***** Extrait du texte *****

Silvia : Je pense que le fait de vivre dans un pays qui a été affecté par un conflit armé pendant tant d’années m’a profondément impactée. Le fait d’être exposée aux souffrances causées par le conflit a déclenché en moi un profond sentiment d’empathie pour ceux qui ont souffert et, en même temps, comme j’ai été témoin de l’injustice de la guerre, j’ai ressenti le désir de faire changer les choses. J’ai rejoint la Croix-Rouge parce que j’étais convaincue que c’était un bon moyen de faire la différence. J’ai d’abord adhéré parce que je voulais me former aux premiers secours, mais ensuite, après avoir pris connaissance des différents programmes et projets, j’ai eu la certitude que j’étais au bon endroit.

J’ai commencé à faire du bénévolat au sein du groupe pour la jeunesse, dans le cadre du projet de lutte contre la contamination par les armes. Chaque week-end, je me rendais en milieu rural pour faire de la sensibilisation aux risques, en particulier auprès des enfants et des adolescents, afin de faire connaître la réalité des victimes des mines terrestres ou d’autres restes explosifs de guerre et la manière dont leurs droits pouvaient être rétablis.

C’est quelque chose qui m’a vraiment marquée, parce que c’était une question dont on parlait peu dans le pays. J’étais consciente du problème, mais pas la plupart des habitants des villes. J’ai commencé à prendre de plus en plus de responsabilités au sein de l’organisation. Plus de jeunes ont ainsi été amenés à travailler dans la même organisation et à se porter volontaires pour participer aux initiatives de consolidation de la paix.

Je pense également que ce besoin ou ce sentiment de responsabilité à l’égard du développement communautaire vient de mes premières expériences de la guerre, mais aussi des enseignements que la Croix-Rouge m’a transmis. J’ai toujours eu le désir de contribuer à des initiatives à l’échelle locale, mais aussi mondiale. J’ai fini par devenir vice-présidente de la Commission mondiale de la jeunesse et cela m’a apporté un éclairage intéressant, car j’ai découvert que la Commission s’intéresse notamment à la jeunesse qui, partout dans le monde, s’inscrit dans le mouvement visant à créer des stratégies élaborées pour les jeunes qui interviennent en première ligne sur le terrain ou qui sont confrontés à des situations de crise.

C’est quelque chose qui transforme vraiment notre façon de travailler. Ils ne se contentent pas d’échanger sur leurs expériences vécues dans le cadre d’un conflit, mais sensibilisent également d’autres jeunes du monde entier qui ne sont pas nécessairement affectés par un conflit. Le sentiment d’empathie qui se crée autour de tous les jeunes et leur intérêt pour le changement amplifient la caisse de résonnance dont dispose l’organisation pour sensibiliser la population et faire changer les choses.

*****

--- Liste des tâches ---
1) Répondez, s'il vous plaît, à ces questions sur le témoignage de Silvia :
(a) Pour quelle raison Silvia a-t-elle d'abord adhéré à la Croix-Rouge ?
(b) À quelle fréquence se rendait-elle en milieu rural ?
(c) Quel poste a-t-elle fini par occuper ?
2) Rédigez la suite du témoignage de Silvia sur son engagement à la Croix-Rouge, en reprenant juste après sa dernière phrase.

***** Informations extraites *****

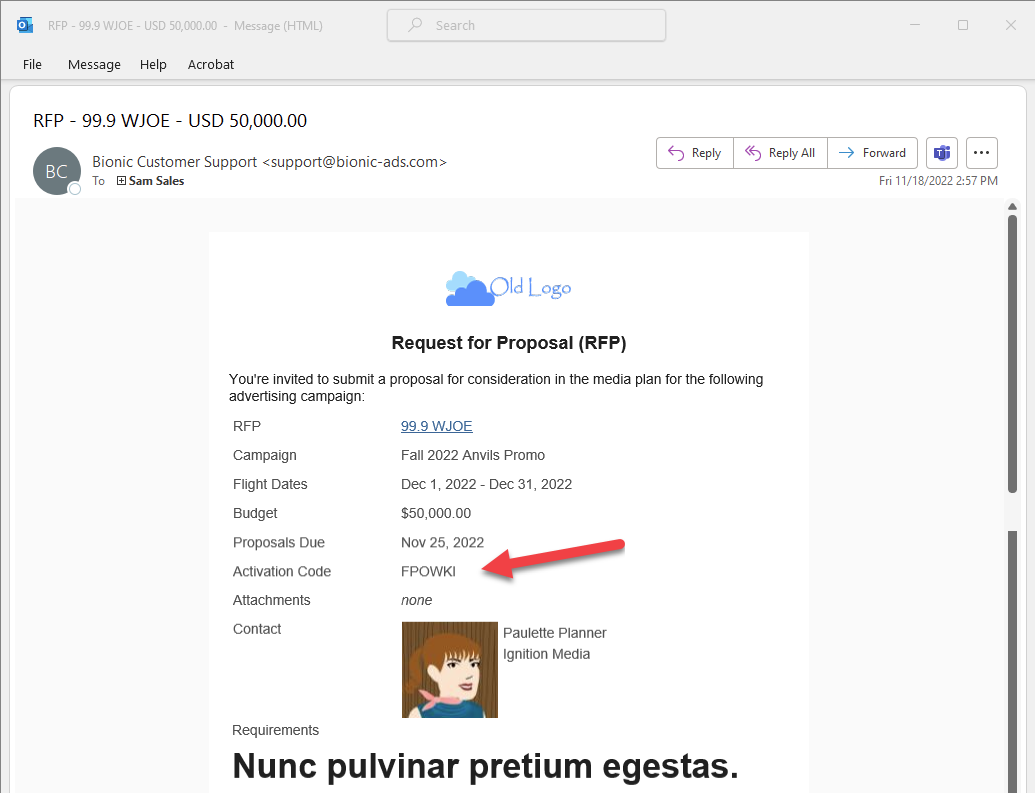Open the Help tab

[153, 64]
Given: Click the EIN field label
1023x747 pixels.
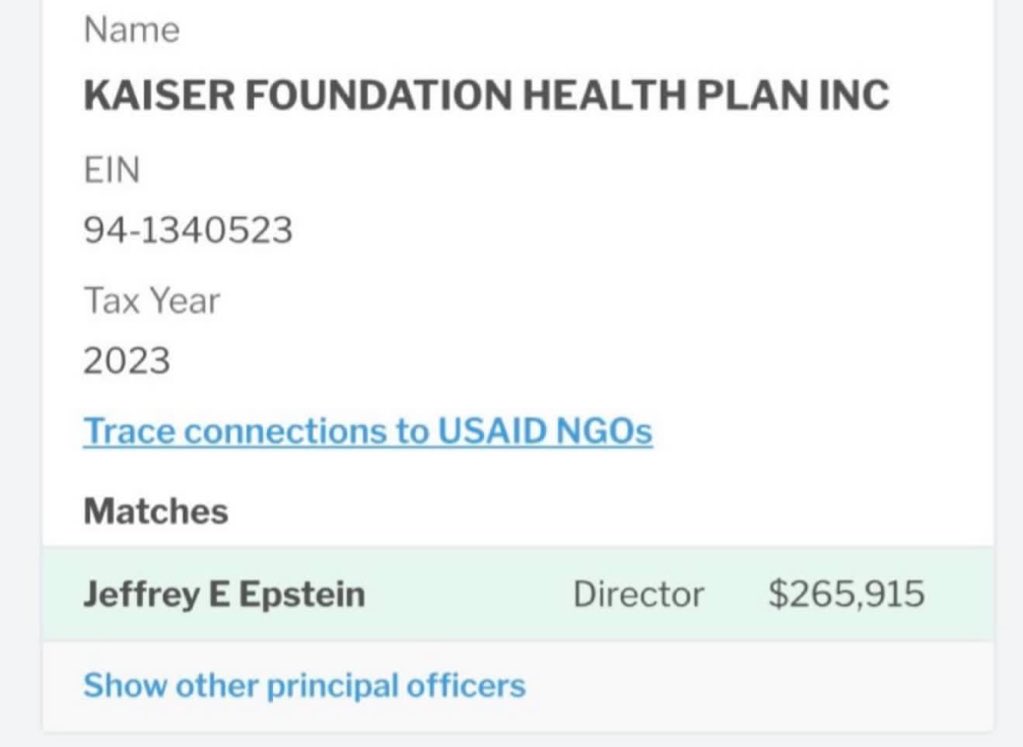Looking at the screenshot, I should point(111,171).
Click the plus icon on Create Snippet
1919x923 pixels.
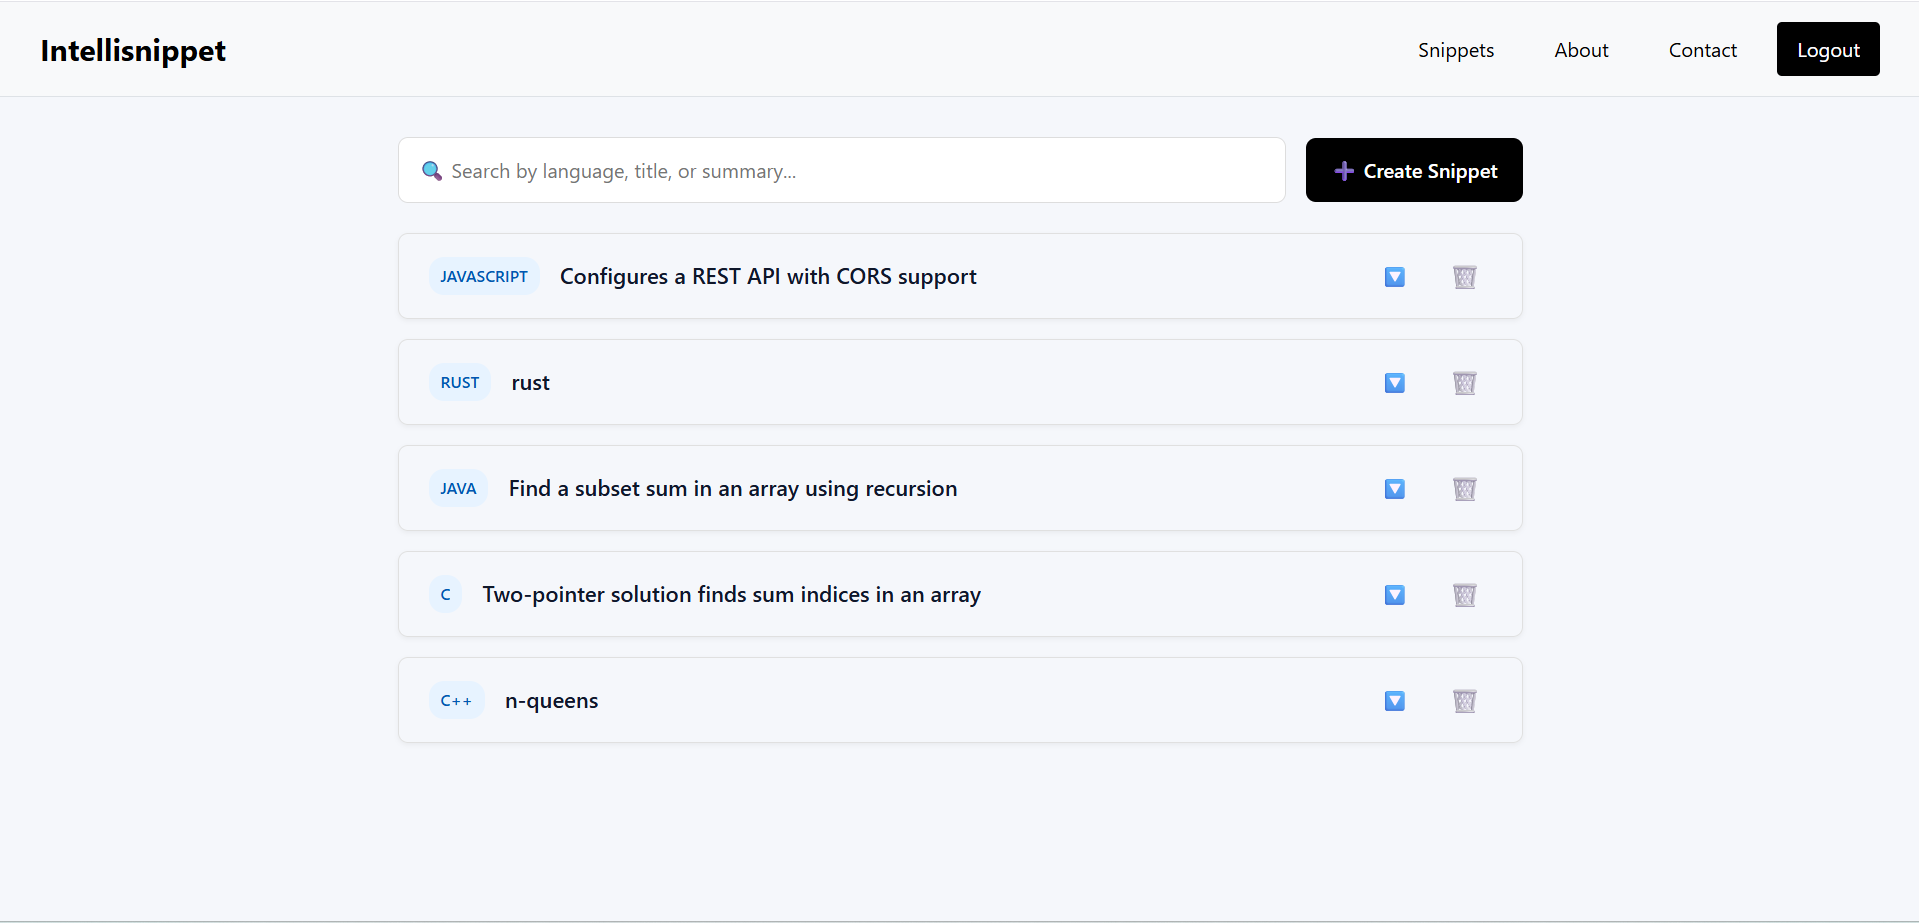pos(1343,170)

*****

--- Liste des réponses ---
1)
(a) Elle voulait se former aux premiers secours.
(b) Chaque week-end.
(c) Vice-présidente de la Commission mondiale de la jeunesse.

2)
D’après votre expérience, quelle est la plus-value et l’importance de la diversité des jeunes qui s’engagent sur ces questions dans le secteur humanitaire, en particulier au sein d’un mouvement aussi vaste que celui de la Croix-Rouge et du Croissant-Rouge ?

Silvia : Tout d’abord, la diversité favorise la créativité et l’innovation. Elle permet de trouver de nouvelles solutions à des problèmes humanitaires complexes. Partout dans le monde, les jeunes conçoivent de nouveaux programmes, projets et méthodes visant à consolider la paix. En Colombie, après la signature des accords de paix, des jeunes ont mené des activités dans le pays en utilisant la méthode de la communication non violente pour sensibiliser d’autres jeunes.

Ils ont repensé cette méthode et l’ont utilisée pour sensibiliser des anciens combattants de différentes régions qui étaient en voie de réinsertion dans la société. Après tant d’années de conflits et de violence à tous les niveaux de la société, les jeunes ont apporté de nouveaux programmes dans les écoles pour travailler avec les enfants, pour s’assurer que tout le monde était conscient de l’importance de la paix, mais aussi pour sensibiliser à l’importance de mieux comprendre les différences entre les individus.

D’ailleurs, je pense que le secteur humanitaire tire profit de cette diversité qui lui permet de mieux se faire entendre. La participation des jeunes aux processus garantit une représentation plus large, y compris des personnes habituellement mises à l’écart ou ignorées.

Cette inclusivité permet de répondre aux divers besoins et préoccupations des populations affectées et d’apporter une réponse humanitaire plus complète et plus équitable. Pour moi, l’aspect le plus important de la participation des jeunes est leur tendance à mettre l’accent sur des solutions durables à long-terme, en s’attaquant aux causes profondes du problème et en faisant la promotion de solutions qui contribuent à un changement plus global et plus durable.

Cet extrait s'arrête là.